Families in Alabama paid for headstones and memorial items while trying to honor relatives and loved ones they had lost.
Anthony Kirven Williams and Teresa Cobb Williams, who operated Williams Granite Memorial in Thomasville, have pleaded guilty to theft charges tied to those payments, according to Alabama Attorney General Steve Marshall’s office.
The Attorney General’s Office said the couple took money from people seeking headstones or memorial items for deceased family members or loved ones.
Restitution totals more than $50,000, and each victim will be paid in full for the missing memorial items they paid for.
The Business Sold Headstones and Memorial Items
Williams Granite Memorial took payments from customers seeking permanent memorials for family members or loved ones, according to the Attorney General’s Office. For those families, the orders were tied to funerals, cemetery arrangements, and efforts to mark a grave or memorial site after a death.
Marshall said families trusted the business and wanted to memorialize loved ones with dignity. He said they were deceived while mourning and that their grief was treated as an opportunity.
The Pleas Covered Felony and Misdemeanor Theft Counts
Teresa Williams pleaded guilty to five felony counts of theft and two misdemeanor counts of theft. Anthony Williams pleaded guilty to nine misdemeanor counts of theft.
FOX10 reported that the couple ran a headstone and memorial business and must pay more than $50,000 in restitution. Each victim will be reimbursed in full for memorial items that were paid for but never received, according to the Attorney General’s Office.
The Case Grew After the First Indictments
Anthony and Teresa Williams were arrested and booked into the Clarke County Jail last August after being indicted on multiple theft counts in Clarke County. They were later indicted in a second case involving additional victims.
The investigation was led by the Thomasville Police Department and the Attorney General’s Consumer Interest Division.
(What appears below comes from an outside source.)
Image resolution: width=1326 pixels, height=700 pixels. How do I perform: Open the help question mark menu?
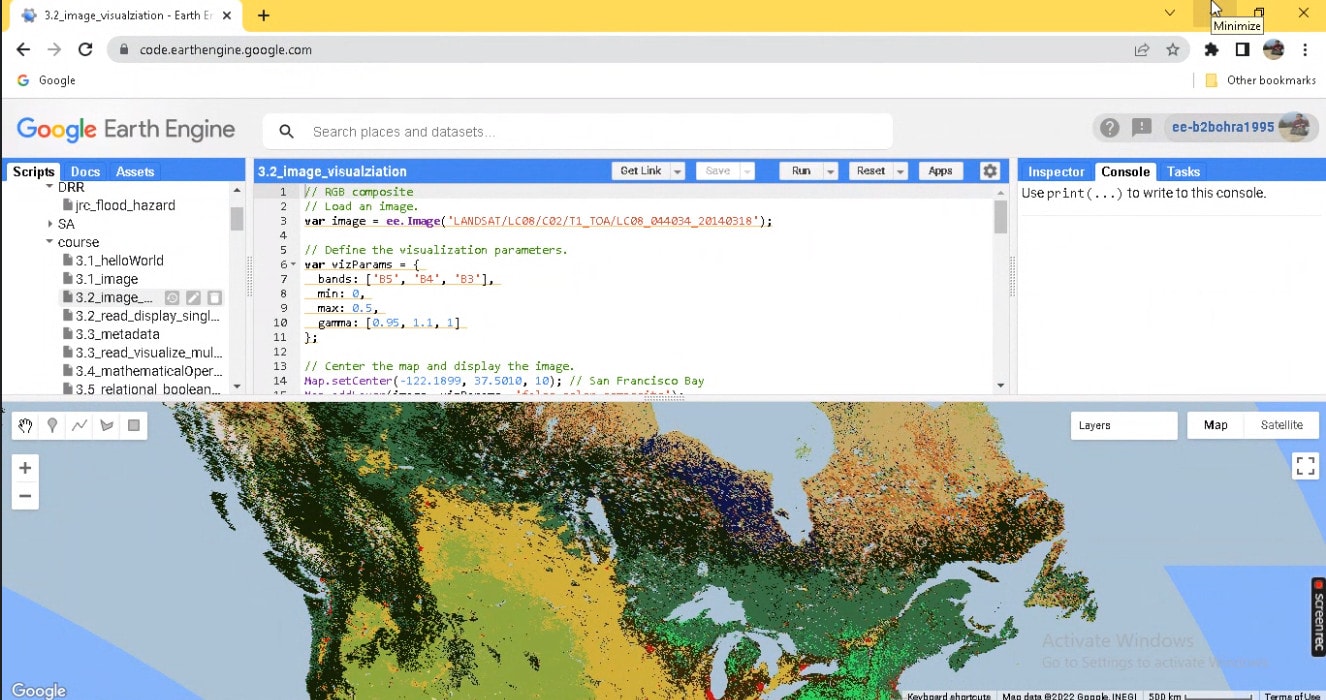tap(1109, 128)
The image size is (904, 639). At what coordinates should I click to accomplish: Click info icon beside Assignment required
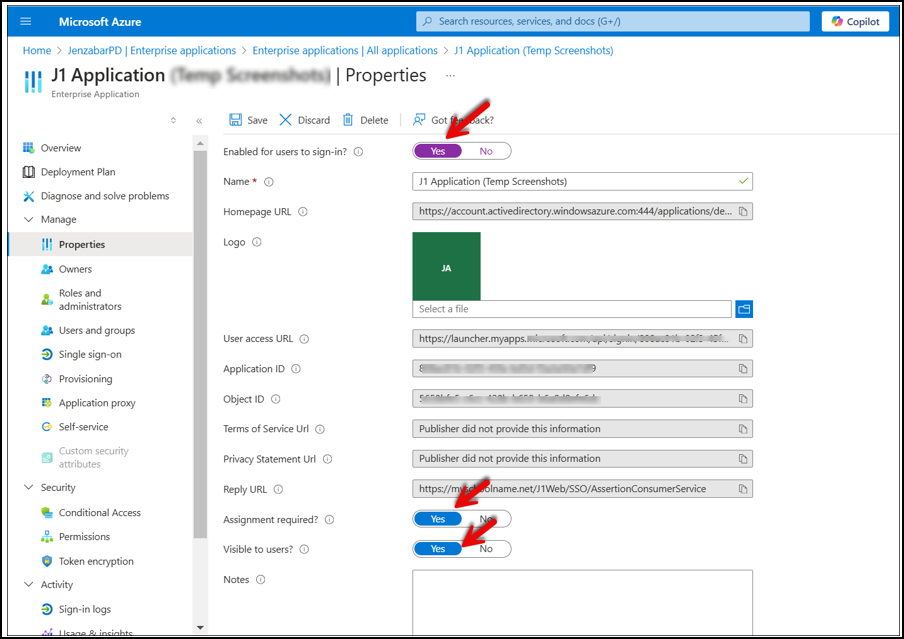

The Consumer Interest Division presented evidence to the Clarke County grand jury, which led to the indictments, according to Marshall’s office.
Memorial Purchases Need Clear Paper Trails
Headstones and memorial items often involve deposits, cemetery approval, custom design work, delivery schedules, and installation timing. Families should leave the transaction with a written order that lists the item, material, inscription, total price, amount paid, expected completion window, refund terms, and who is responsible for cemetery coordination.
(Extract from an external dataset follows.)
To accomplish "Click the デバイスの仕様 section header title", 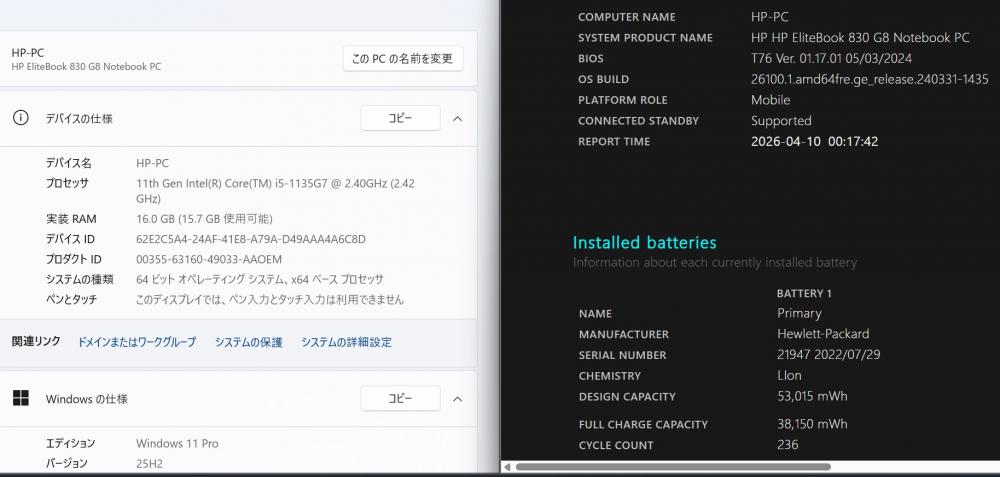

Receipts, written messages, design proofs, payment records, and promised installation dates can become important if a business stops responding, changes the timeline, or fails to deliver. Families can also ask the cemetery whether the seller has contacted it, whether the marker design has been approved, and whether any installation date has been scheduled.
Large Upfront Payments Should Come With Written Terms
Families buying memorial products should avoid handing over cash without a detailed receipt. A payment method that creates a record can make it easier to prove when money was paid, who received it, and what the payment was supposed to cover.
The Federal Trade Commission advises consumers shopping for funeral services to ask for price lists, compare options, and resist pressure to buy goods or services they do not want or need. Even when a separate monument seller is involved, the same habit helps: get prices, terms, and promises in writing before paying.
Missed Dates Should Lead to Written Follow-Up
Custom memorial work can take time, but families should not be left with vague explanations and no timeline. If a business misses a promised date, customers can ask for a written update, a new completion date, and a refund option if the work is not moving forward.
In Alabama, consumers can contact the Attorney General’s Consumer Interest Division or file a consumer complaint when a business takes payment and fails to provide promised goods or services. The division’s involvement in the Williams Granite Memorial case shows how memorial and funeral-related purchases can become consumer-protection matters when paid-for items never arrive.
The Restitution Order Will Repay the Victims
The guilty pleas require restitution for the missing headstones and memorial items, according to the Attorney General’s Office.
Families who pay for memorial goods should save the written order, receipt, payment record, design proof, cemetery correspondence, promised completion date, installation details, refund terms, and every message with the seller until the marker is delivered and installed.